I also study a parallel Greek-English (Brenton) version of the Septuagint, the Greek translation of the Old Testament made during the interval of time between the two Testaments. Then, I have Whiston’s translation of the works of Josephus, the ancient historian. William Whiston succeeded Isaac Newton at Cambridge University in 1703, though he later lost the post due to his unorthodox religious views.

Josephus includes a lot of information found in the Bible, and compares it to information given in other ancient histories. Josephus is one of the few secular writers living in New Testament times who mention Jesus. Jesus was not a very widely known person during his short life on earth. I also have a couple of old collegiate level Webster’s dictionaries that are helpful in the study of word origins. I believe that God is my primary source, and resource. Though I strive to be absolutely correct, I believe that he has sometimes made me aware of oversights in my writings before I posted them.

I wish I could promise that I’ve heard him in every case, but 2nd Corinthians 4:7 tells us that “we have this treasure (the light of God) in earthen vessels.” Very often, I don’t know what God’s plan for my writing is until it takes shape. We have plans, and so does God. That may lead us to wonder if things that people do, or neglect to do, ever prompt God to go to another plan.
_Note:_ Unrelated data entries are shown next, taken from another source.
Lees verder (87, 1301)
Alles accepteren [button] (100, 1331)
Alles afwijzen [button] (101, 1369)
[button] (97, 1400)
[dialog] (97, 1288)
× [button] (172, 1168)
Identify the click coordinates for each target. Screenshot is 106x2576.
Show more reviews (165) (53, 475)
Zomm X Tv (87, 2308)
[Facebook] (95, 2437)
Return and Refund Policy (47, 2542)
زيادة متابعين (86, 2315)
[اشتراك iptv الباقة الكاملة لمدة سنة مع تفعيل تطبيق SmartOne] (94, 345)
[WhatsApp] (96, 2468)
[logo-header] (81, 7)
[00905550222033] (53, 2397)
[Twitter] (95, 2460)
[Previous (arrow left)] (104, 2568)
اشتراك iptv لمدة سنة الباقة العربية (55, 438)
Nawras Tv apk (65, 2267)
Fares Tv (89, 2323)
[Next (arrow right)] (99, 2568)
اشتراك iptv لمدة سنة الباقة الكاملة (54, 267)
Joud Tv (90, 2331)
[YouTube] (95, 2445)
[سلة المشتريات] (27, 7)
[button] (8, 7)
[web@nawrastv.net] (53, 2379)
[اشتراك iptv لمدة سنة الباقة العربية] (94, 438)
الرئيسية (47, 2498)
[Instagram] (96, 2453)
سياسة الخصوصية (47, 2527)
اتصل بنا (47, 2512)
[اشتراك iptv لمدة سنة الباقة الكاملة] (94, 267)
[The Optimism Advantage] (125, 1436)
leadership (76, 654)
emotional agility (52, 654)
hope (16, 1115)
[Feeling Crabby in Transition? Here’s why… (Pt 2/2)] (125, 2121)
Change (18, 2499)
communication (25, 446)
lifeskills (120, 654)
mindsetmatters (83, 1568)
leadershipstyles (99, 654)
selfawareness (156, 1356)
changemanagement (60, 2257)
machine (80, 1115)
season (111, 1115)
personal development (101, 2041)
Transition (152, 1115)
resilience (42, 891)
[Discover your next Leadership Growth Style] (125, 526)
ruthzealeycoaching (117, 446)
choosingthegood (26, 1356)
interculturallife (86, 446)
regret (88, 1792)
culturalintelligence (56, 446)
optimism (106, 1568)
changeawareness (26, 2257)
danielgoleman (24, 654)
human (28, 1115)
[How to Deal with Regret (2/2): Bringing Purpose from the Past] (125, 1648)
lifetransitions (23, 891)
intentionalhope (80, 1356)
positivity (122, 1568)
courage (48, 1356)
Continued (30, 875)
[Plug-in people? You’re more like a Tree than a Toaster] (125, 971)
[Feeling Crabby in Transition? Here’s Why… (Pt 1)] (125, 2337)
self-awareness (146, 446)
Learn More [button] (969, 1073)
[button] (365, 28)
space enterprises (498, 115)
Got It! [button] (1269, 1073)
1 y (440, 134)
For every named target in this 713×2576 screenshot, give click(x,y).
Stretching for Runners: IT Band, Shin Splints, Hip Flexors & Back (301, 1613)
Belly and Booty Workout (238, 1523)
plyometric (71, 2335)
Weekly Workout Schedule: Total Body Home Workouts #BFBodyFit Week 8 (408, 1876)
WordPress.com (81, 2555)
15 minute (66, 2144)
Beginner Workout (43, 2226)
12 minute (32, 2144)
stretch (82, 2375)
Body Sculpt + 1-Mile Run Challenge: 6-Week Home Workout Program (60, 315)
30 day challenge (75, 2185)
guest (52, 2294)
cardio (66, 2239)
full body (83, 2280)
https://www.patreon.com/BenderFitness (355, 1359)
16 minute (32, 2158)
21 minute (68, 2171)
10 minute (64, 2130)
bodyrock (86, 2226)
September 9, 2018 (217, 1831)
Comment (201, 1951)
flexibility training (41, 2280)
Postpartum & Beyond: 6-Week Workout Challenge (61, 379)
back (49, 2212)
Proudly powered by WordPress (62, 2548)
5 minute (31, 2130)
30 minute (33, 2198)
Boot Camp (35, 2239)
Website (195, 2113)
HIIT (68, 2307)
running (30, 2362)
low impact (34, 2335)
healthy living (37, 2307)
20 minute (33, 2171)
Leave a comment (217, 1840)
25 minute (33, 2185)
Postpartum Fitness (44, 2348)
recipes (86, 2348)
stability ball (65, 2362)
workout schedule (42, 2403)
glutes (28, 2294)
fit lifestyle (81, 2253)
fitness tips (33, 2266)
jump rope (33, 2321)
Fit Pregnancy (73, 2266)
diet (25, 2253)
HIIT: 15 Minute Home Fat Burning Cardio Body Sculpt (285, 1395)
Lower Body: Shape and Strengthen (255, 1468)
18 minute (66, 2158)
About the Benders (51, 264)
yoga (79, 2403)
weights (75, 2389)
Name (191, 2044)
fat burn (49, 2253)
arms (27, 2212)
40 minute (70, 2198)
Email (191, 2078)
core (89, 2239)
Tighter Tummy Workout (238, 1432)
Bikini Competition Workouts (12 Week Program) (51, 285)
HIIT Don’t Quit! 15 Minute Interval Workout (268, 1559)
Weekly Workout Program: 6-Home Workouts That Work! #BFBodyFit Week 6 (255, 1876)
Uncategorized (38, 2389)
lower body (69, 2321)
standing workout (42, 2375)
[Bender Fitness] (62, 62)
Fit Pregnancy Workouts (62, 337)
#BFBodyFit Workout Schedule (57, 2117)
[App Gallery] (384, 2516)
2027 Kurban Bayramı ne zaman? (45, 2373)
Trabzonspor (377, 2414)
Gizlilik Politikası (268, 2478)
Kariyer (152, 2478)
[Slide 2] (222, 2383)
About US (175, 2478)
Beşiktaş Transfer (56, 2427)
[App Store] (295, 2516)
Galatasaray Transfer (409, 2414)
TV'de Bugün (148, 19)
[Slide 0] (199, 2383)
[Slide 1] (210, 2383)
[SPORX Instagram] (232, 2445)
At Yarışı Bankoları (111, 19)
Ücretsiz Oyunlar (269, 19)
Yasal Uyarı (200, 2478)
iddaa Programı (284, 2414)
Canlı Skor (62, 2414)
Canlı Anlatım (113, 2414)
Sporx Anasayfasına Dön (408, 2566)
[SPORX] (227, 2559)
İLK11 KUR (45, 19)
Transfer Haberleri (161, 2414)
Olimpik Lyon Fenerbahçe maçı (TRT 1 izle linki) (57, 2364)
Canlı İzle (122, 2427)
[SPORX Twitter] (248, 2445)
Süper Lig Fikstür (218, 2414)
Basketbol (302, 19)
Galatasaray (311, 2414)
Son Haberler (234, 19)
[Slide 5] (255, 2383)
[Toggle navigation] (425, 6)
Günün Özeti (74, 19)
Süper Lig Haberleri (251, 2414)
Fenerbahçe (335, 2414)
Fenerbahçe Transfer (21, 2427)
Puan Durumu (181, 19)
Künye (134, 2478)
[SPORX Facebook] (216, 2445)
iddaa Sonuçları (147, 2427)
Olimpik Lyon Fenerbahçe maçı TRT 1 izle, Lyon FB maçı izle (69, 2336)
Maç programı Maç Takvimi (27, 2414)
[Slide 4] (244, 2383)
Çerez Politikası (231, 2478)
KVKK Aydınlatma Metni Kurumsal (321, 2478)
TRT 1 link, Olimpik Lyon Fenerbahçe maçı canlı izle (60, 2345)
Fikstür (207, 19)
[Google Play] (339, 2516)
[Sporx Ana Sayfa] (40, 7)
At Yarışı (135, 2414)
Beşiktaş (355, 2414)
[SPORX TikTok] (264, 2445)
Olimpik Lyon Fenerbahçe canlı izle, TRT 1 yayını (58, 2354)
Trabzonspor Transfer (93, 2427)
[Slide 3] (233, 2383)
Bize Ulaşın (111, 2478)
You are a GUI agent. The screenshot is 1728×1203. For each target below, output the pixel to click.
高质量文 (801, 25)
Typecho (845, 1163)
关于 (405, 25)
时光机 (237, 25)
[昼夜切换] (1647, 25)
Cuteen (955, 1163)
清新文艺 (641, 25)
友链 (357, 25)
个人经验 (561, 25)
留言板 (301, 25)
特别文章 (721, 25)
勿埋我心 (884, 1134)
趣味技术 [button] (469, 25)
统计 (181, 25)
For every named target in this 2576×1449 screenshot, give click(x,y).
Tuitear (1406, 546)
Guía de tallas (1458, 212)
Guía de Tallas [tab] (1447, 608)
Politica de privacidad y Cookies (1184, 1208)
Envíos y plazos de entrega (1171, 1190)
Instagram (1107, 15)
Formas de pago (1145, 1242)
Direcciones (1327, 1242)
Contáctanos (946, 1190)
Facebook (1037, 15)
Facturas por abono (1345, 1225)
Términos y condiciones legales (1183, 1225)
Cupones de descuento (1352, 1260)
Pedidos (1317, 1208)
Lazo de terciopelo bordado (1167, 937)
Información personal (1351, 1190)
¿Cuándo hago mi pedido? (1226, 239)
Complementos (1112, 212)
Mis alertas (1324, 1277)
Contrary to what is often preached, there are many examples in the Bible where God seems to have done that very thing. Why would 1st Thessalonians 5:19, “Quench not the Spirit,” be in the Bible if God’s Spirit could not be quenched?

I do believe that God always has a plan, and that he’s working at all times for the greatest good that can be done. At any rate, the fact that it takes me a month to write a few lines doesn’t mean that’s the way I plan it. I don’t blame God for it either. Maybe tomorrow, I’ll have a little more time and energy to write.